**選定文字:**
/---

這一步從上一層獲取檢測結果，並且執行mask分支來生成每一個instance的分割masks。

7.3.1 Mask Targets

display_images(np.transpose(gt_mask, [2, 0, 1]), cmap="Blues")

7.3.2 預測的masks

#獲取mask分支的預測結果
mrcnn = model.run_graph([image], [
    ("detections", model.keras_model.get_layer("mrcnn_detection").output),
    ("masks", model.keras_model.get_layer("mrcnn_mask").output),
])

#獲取檢測結果的class IDs.修剪zero padding.
det_class_ids = mrcnn['detections'][0, :, 4].astype(np.int32)
det_count = np.where(det_class_ids == 0)[0][0]
det_class_ids = det_class_ids[:det_count]

print("{} detections: {}".format(
    det_count, np.array(dataset.class_names)[det_class_ids]))

# Masks
det_boxes = utils.denorm_boxes(mrcnn["detections"][0, :, :4], image.shape[:2])
det_mask_specific = np.array([mrcnn["masks"][0, i, :, :, c] 
                              for i, c in enumerate(det_class_ids)])
det_masks = np.array([utils.unmold_mask(m, det_boxes[i], image.shape)
                      for i, m in enumerate(det_mask_specific)])
log("det_mask_specific", det_mask_specific)
log("det_masks", det_masks)

display_images(det_mask_specific[:4] * 255, cmap="Blues", interpolation="none")

display_images(det_masks[:4] * 255, cmap="Blues", interpolation="none")

視覺化Activations。有助於觀察不同layers。

#獲取一些示例層的activations
activations = model.run_graph([image], [
    ("input_image",        model.keras_model.get_layer("input_image").output),
    ("res4w_out",          model.keras_model.get_layer("res4w_out").output),  # for resnet100
    ("rpn_bbox",           model.keras_model.get_layer("rpn_bbox").output),
    ("roi",                model.keras_model.get_layer("ROI").output),
])

#輸入影象 (規範化的)
_ = plt.imshow(modellib.unmold_image(activations["input_image"][0],config))

# Backbone feature map
display_images(np.transpose(activations["res4w_out"][0,:,:,:4], [2, 0, 1]))

#顯示RPN bounding box deltas的直方圖
plt.figure(figsize=(12, 3))
plt.subplot(1, 4, 1)
plt.title("dy")
_ = plt.hist(activations["rpn_bbox"][0,:,0], 50)
plt.subplot(1, 4, 2)
plt.title("dx")
_ = plt.hist(activations["rpn_bbox"][0,:,1], 50)
plt.subplot(1, 4, 3)
plt.title("dw")
_ = plt.hist(activations["rpn_bbox"][0,:,2], 50)
plt.subplot(1, 4, 4)
plt.title("dh")
_ = plt.hist(activations["rpn_bbox"][0,:,3], 50)

# 顯示生成的proposals的y，x座標的分佈
plt.figure(figsize=(10, 5))
plt.subplot(1, 2, 1)
plt.title("y1, x1")
plt.scatter(activations["roi"][0,:,0], activations["roi"][0,:,1])
plt.subplot(1, 2, 2)
plt.title("y2, x2")
plt.scatter(activations["roi"][0,:,2], activations["roi"][0,:,3])
plt.show()

\---

**可用資料:**
/---

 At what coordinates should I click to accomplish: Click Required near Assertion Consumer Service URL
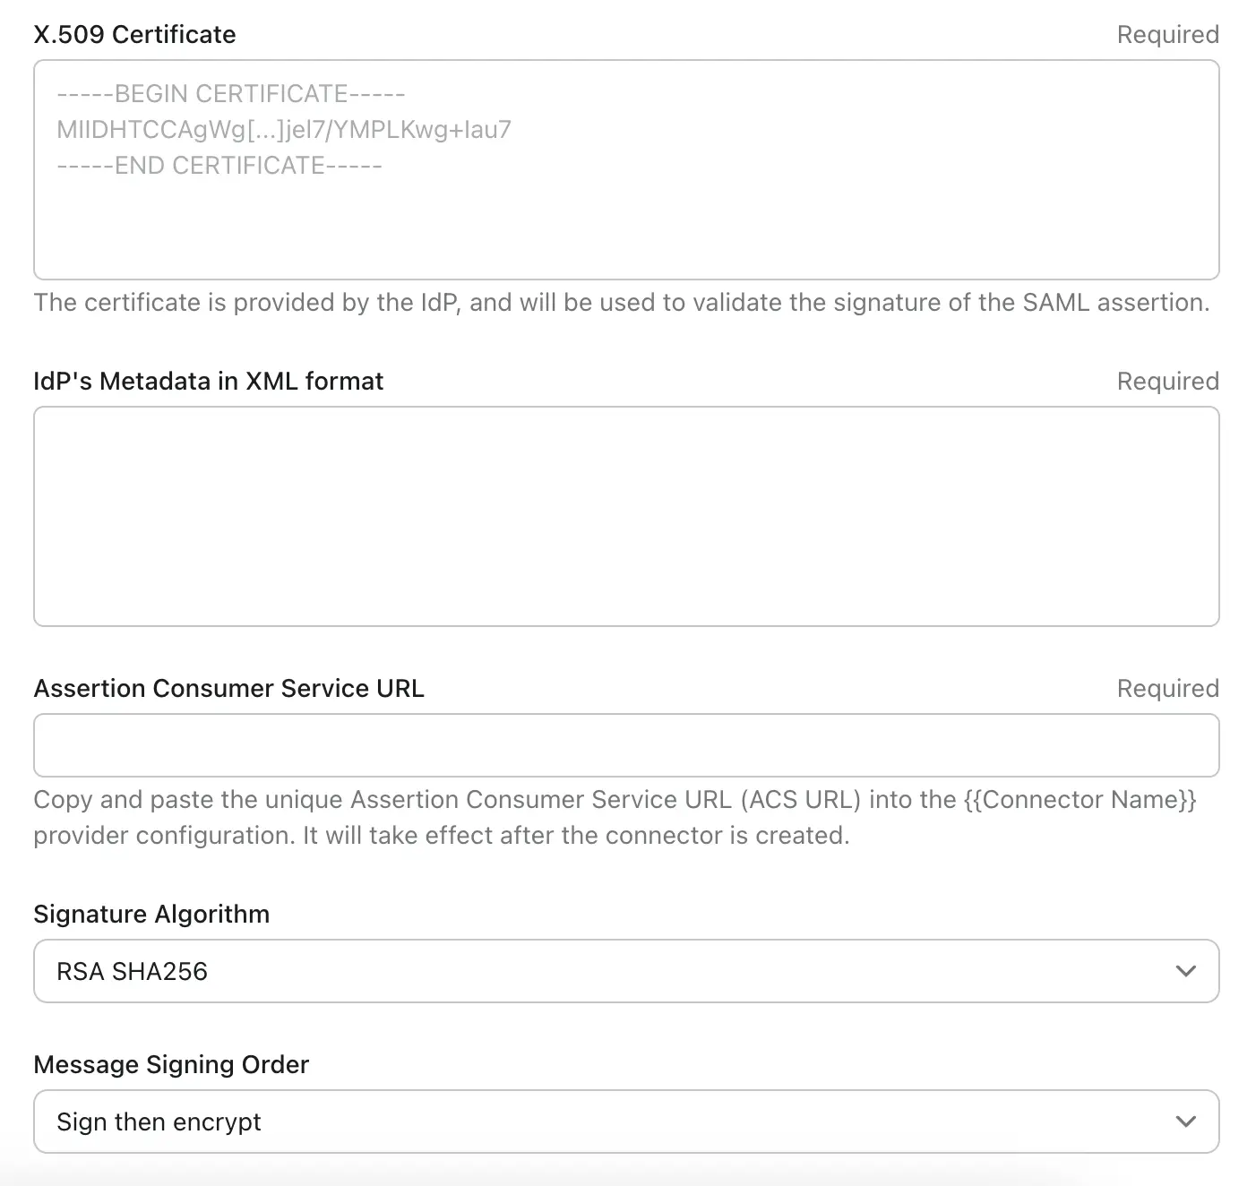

\---

**任務目標:**
請根據上方的選定文字回答以下問題，每題一行。
(a) 文中說視覺化Activations有什麼幫助？
(b) 獲取mask分支的預測結果時，取用了哪兩個層的輸出？請寫出層名。
(c) 哪一個層的那一行附有註解「# for resnet100」？

**回答:**
(a) 有助於觀察不同layers。
(b) "mrcnn_detection" 和 "mrcnn_mask"。
(c) "res4w_out"。